Sunday, May 5, 2019

Organ Pipe National Monument

I spent part of Thanksgiving weekend last year hiking and camping in Organ Pipe National Monument. I highly recommend a visit, although its proximity to the border lends some dystopian undertones. The monument is, of course, named for the organ pipe cactus that inhabit it. Although relatively common in the Mexican part of the Sonoran desert, organ pipe cactus (Stenocereus thurberi) is rare in the United States because it is highly sensitive to frost.


Organ pipe cactus therefore tends to cling to the southern faces of hills and ridges, at least in this northern part of its range, where the extra sunlight can be crucial.

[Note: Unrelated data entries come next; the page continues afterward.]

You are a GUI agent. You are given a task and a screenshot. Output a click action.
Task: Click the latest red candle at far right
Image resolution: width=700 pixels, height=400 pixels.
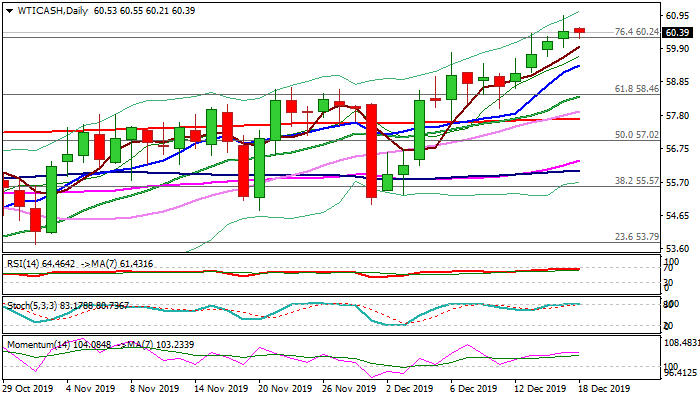tap(580, 31)
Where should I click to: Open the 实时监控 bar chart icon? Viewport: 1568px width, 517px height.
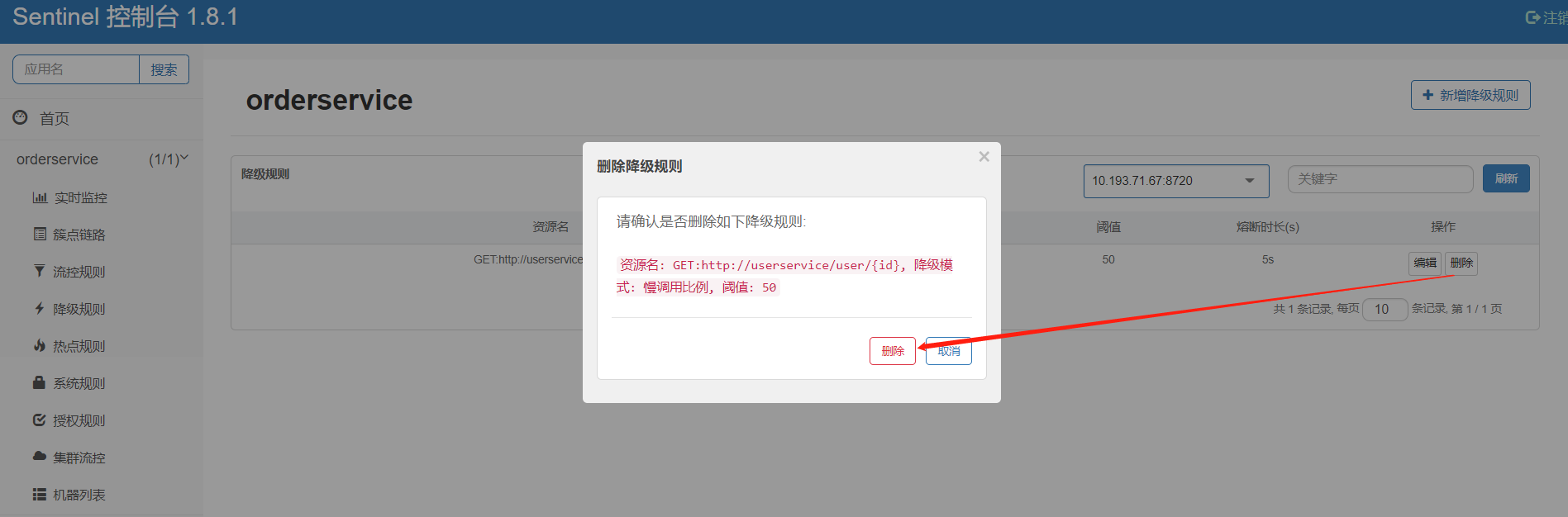click(40, 197)
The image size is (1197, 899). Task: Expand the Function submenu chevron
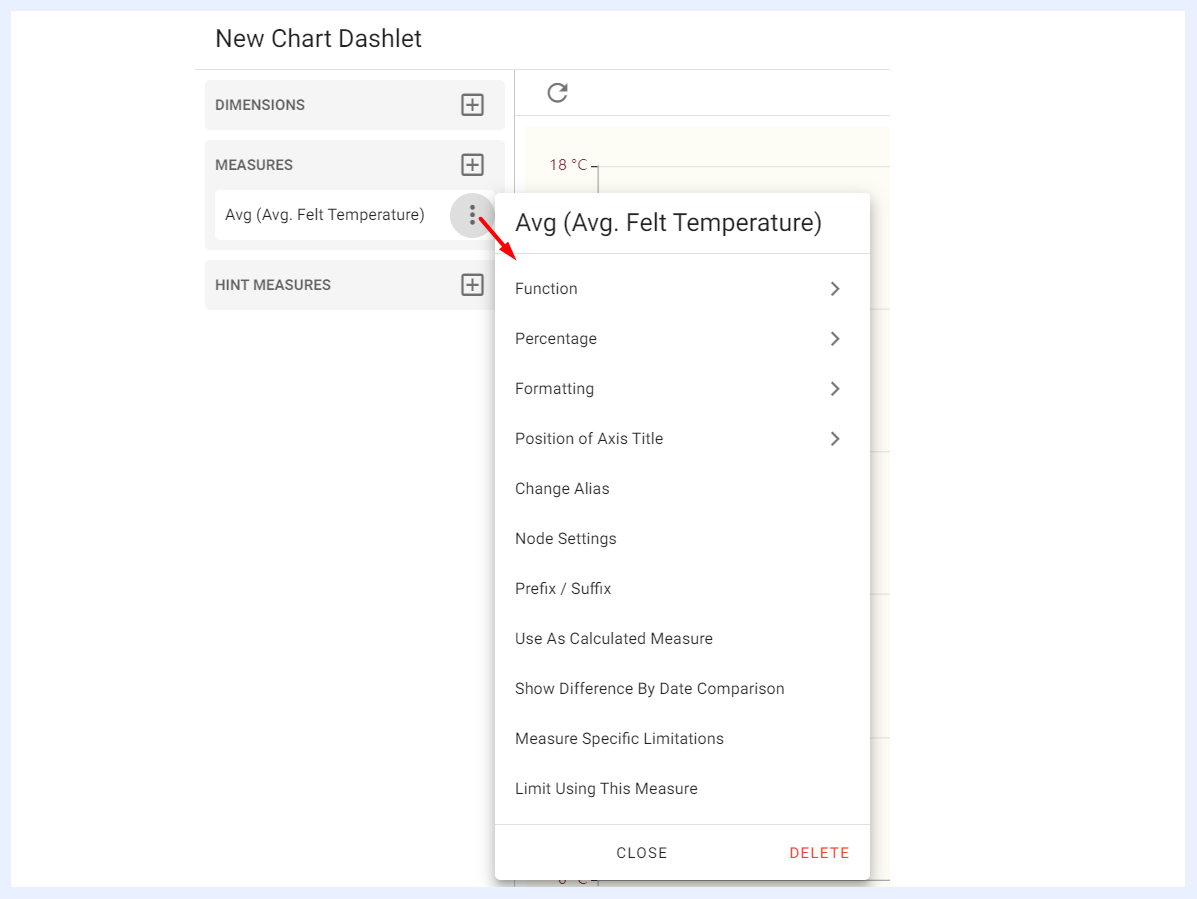click(834, 288)
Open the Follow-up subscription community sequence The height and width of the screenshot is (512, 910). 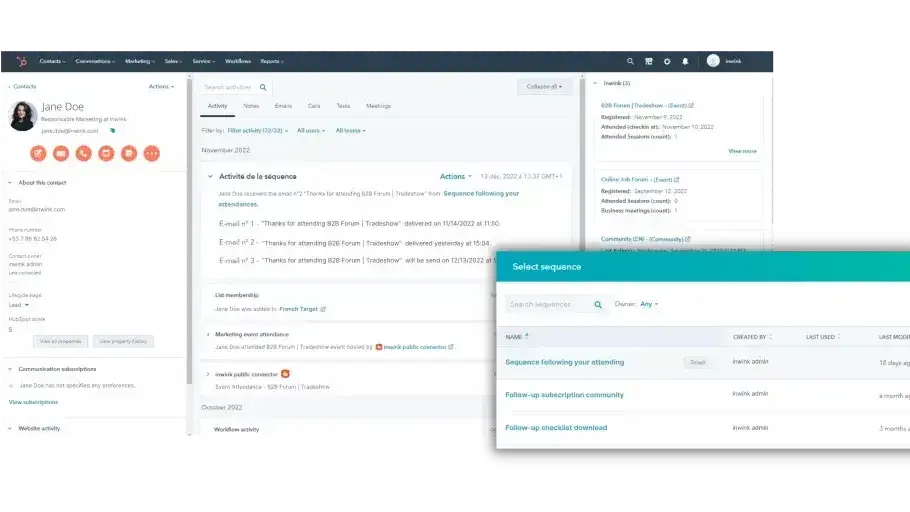coord(564,395)
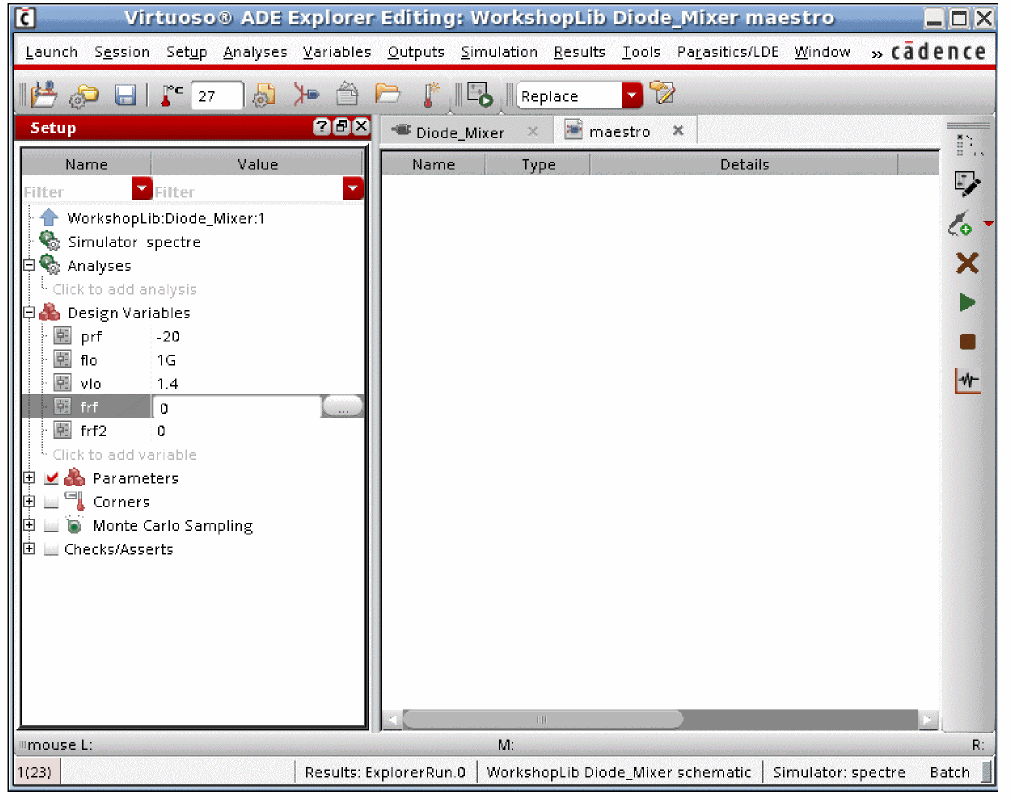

They are remarkably large and really quite impressive plants.



Here are a few close-ups.



I tried to capture just how towering these cacti are, something the typical shots tend to miss.

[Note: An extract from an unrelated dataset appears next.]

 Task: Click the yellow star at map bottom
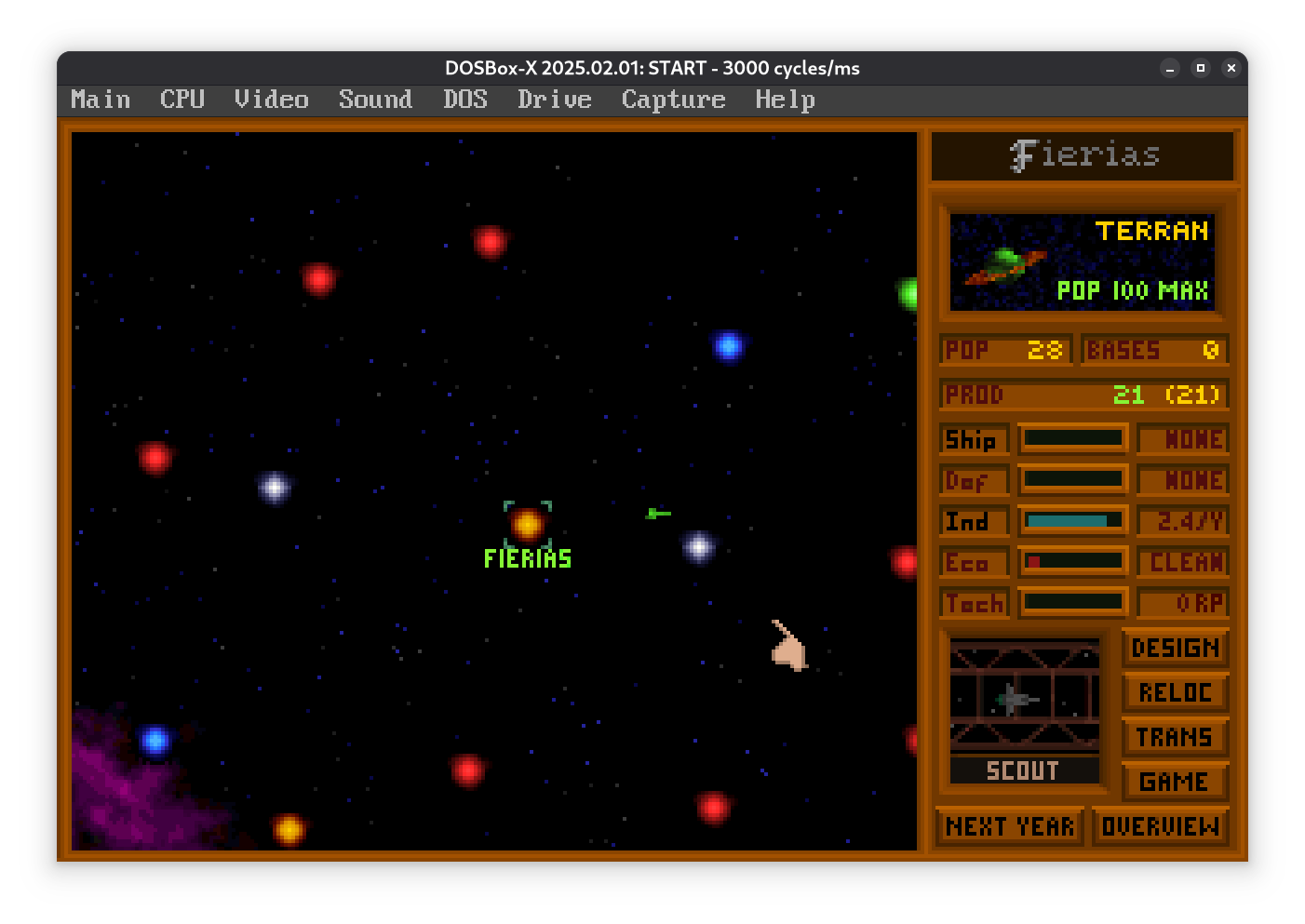289,828
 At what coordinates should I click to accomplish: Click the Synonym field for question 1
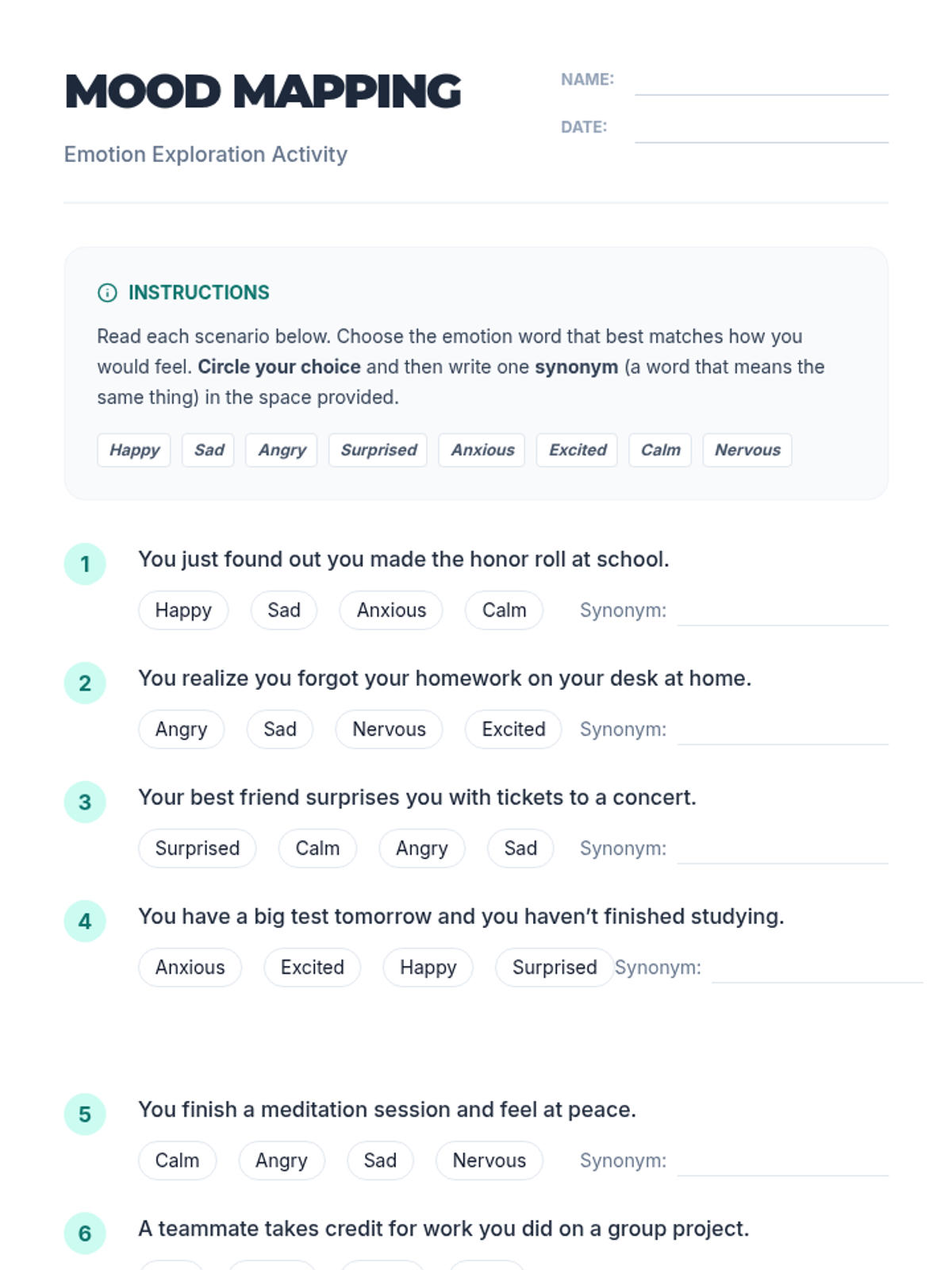coord(782,613)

I particularly like the curly arms of this one. It almost looks like it's reaching for something.


This photo shows some of the similarities between the organ pipe and the saguaro.


The ocotillo (Fouquieria splendens) was also particularly spectacular. I hadn't realized that they turn colors, just like deciduous trees! We saw the whole spectrum from fresh green leaves, through yellow and orange, to dark red.

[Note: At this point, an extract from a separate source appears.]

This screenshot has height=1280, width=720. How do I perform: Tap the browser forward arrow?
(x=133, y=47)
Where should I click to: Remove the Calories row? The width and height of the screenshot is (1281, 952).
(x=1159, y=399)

While this flower look an awfully lot like notch-leaf scorpion-weed (Phacelia crenulata), the bloom is totally out of season, which is apparently in the spring not the fall.



Desert globemallow (Sphaeralcea ambigua)


Here's a close-up of a totally different type of cactus. I think this is a teddy bear cholla (Cylindropuntia bigelovii), so called because the density of the spines makes it almost look soft.


The first day we hiked up Alamo Canyon. In addition to many beautiful organ pipe cacti, features of this hike included the ruins of a ranch, with a brick house and wooden corral, as well as a small creek with tadpoles.







This one already had its back legs!




We camped in the back-country amidst the saguaros.


Then, in the morning, we hiked up Mount Ajo. Here's a view from near our campsite looking up into the mountains.


And here's the view partway through the hike, looking northwest, back towards our campsite.


Spotted in the middle of the trail...



I don't think we quite made it to the very summit of Ajo, which would have required heading north along the ridge for another couple of miles, but we did crest the ridge itself, from which we could see the Tohono O'odham reservation stretching out in the distance. I particularly enjoyed the striping pattern, presumably formed by the channeling of water and the increased vegetation that accompanies it.



On the hike back we had clear views to the south. The Mexican border is only about 10 miles away.